** Opening Input data block **

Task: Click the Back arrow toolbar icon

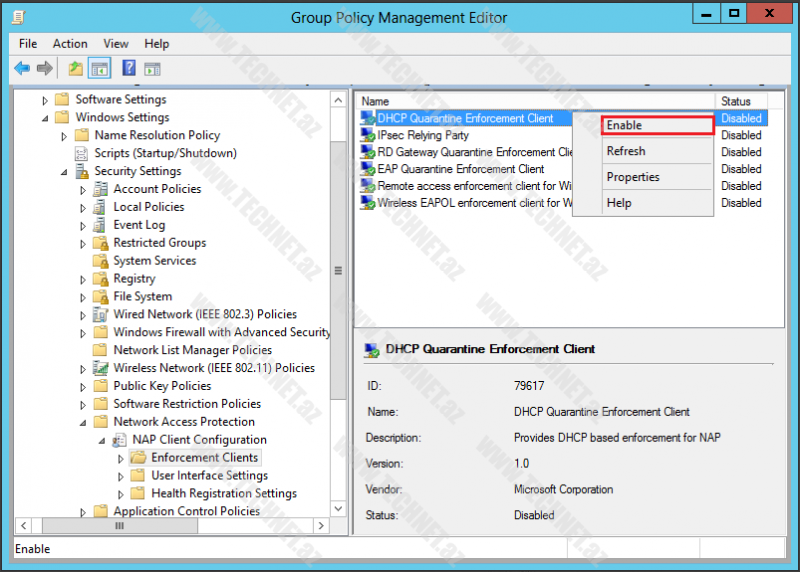Action: tap(22, 68)
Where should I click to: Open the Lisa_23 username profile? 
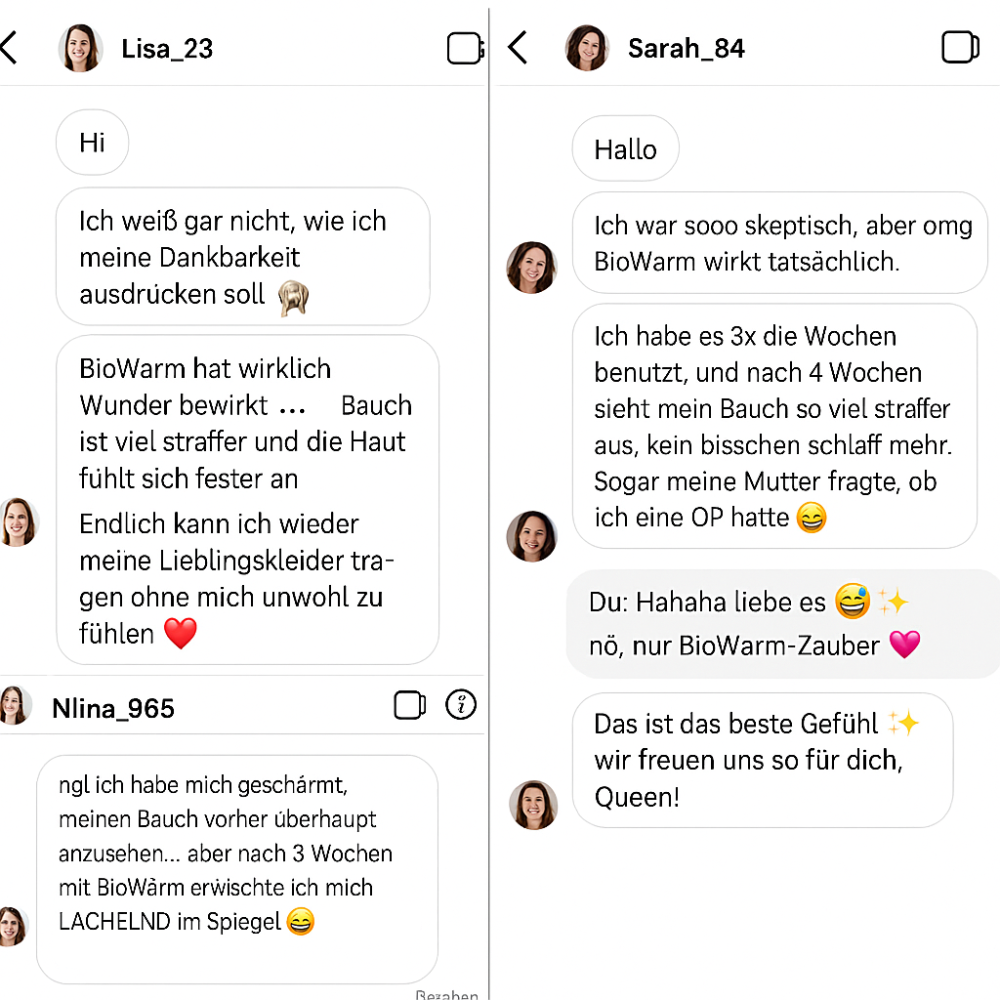coord(167,48)
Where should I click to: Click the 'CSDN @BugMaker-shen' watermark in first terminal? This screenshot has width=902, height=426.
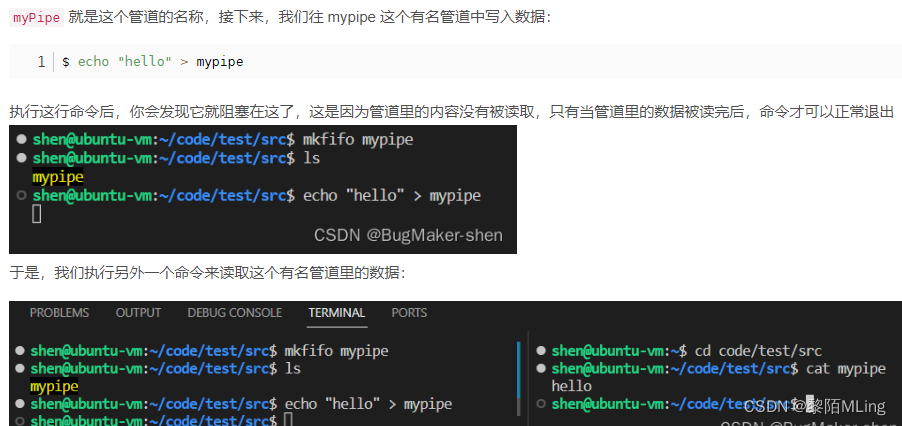408,236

** Closing Input data block **

■ Description of the task ■
A verbatim copy of every record above is required, with all pictures omitted.

■ Solution for this exercise ■
Task: Click the Back arrow toolbar icon

Action: tap(22, 68)
Where should I click to: Open the Lisa_23 username profile? 
coord(167,48)
Where should I click to: Click the 'CSDN @BugMaker-shen' watermark in first terminal? This screenshot has width=902, height=426.
408,236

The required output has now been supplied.